Venga a nosotros Tu reino.
Hágase Tu voluntad en la tierra como en el cielo.
Danos hoy nuestro pan de cada día
y perdona nuestras ofensas
como nosotros perdonamos a los que nos ofenden.
Y no nos dejes caer en la tentación,
mas líbranos del mal.
Amén.
Ave María
Dios te salve, María, llena eres de gracia, el Señor es contigo.
Bendita tú eres entre las mujeres
y bendito es el fruto de tu vientre, Jesús.
Santa María, Madre de Dios, ruega por nosotros pecadores,
ahora y en la hora de nuestra muerte.
Amén.
Credo de los Apóstoles
Creo en Dios, Padre todopoderoso,
Creador del cielo y de la tierra,
y en Jesucristo, Su único Hijo,
nuestro Señor, concebido por obra del Espíritu Santo,
nacido de la Virgen María,
padeció bajo el poder de Poncio Pilato, fue crucificado,
murió y fue sepultado,
descendió a los infiernos,
al tercer día resucitó de entre los muertos,
subió a los cielos;
está sentado a la derecha de Dios Padre todopoderoso;
desde allí ha de venir a juzgar a vivos y muertos.
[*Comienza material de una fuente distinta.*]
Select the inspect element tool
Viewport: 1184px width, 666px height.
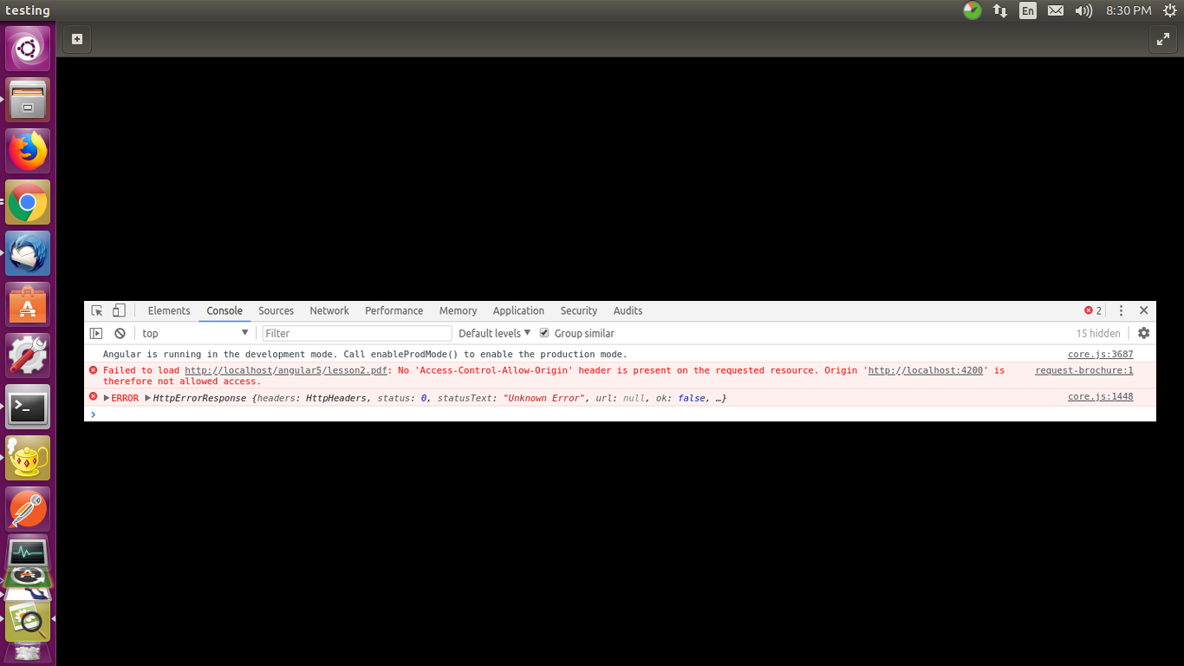pyautogui.click(x=96, y=310)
Creo en el Espíritu Santo, la Santa Iglesia Católica,
la comunión de los santos, el perdón de los pecados,
la resurrección de los muertos y la vida eterna.
Amén.
En las cuentas grandes (del rosario ordinario):
Padre Eterno, Te ofrezco el Cuerpo y la Sangre, el Alma y la Divinidad de Tu amadísimo Hijo, nuestro Señor Jesucristo, en expiación de nuestros pecados y de los del mundo entero.
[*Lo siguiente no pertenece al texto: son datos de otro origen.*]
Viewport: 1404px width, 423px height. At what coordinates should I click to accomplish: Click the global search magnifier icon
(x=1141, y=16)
En las cuentas pequeñas (10 veces):
Por Su dolorosa Pasión, ten misericordia de nosotros y del mundo entero.
Al final (3 veces):
Santo Dios, Santo fuerte, Santo inmortal, ten misericordia de nosotros y del mundo entero.
Oración final (opcional)
Dios, Padre misericordioso, que revelaste Tu amor en Tu Hijo Jesucristo y lo derramaste sobre nosotros en el Espíritu Santo Consolador, Te confiamos hoy los destinos del mundo y de cada ser humano. Inclínate a nosotros pecadores, sana nuestra debilidad, vence todo mal, ayuda a todos los hombres de la tierra a experimentar Tu misericordia y encontrar en Ti, Dios uno y trino, la fuente de la esperanza. Padre Eterno, por la dolorosa Pasión y Resurrección de Tu Hijo, ten misericordia de nosotros y del mundo entero. Amén. (San Juan Pablo II.)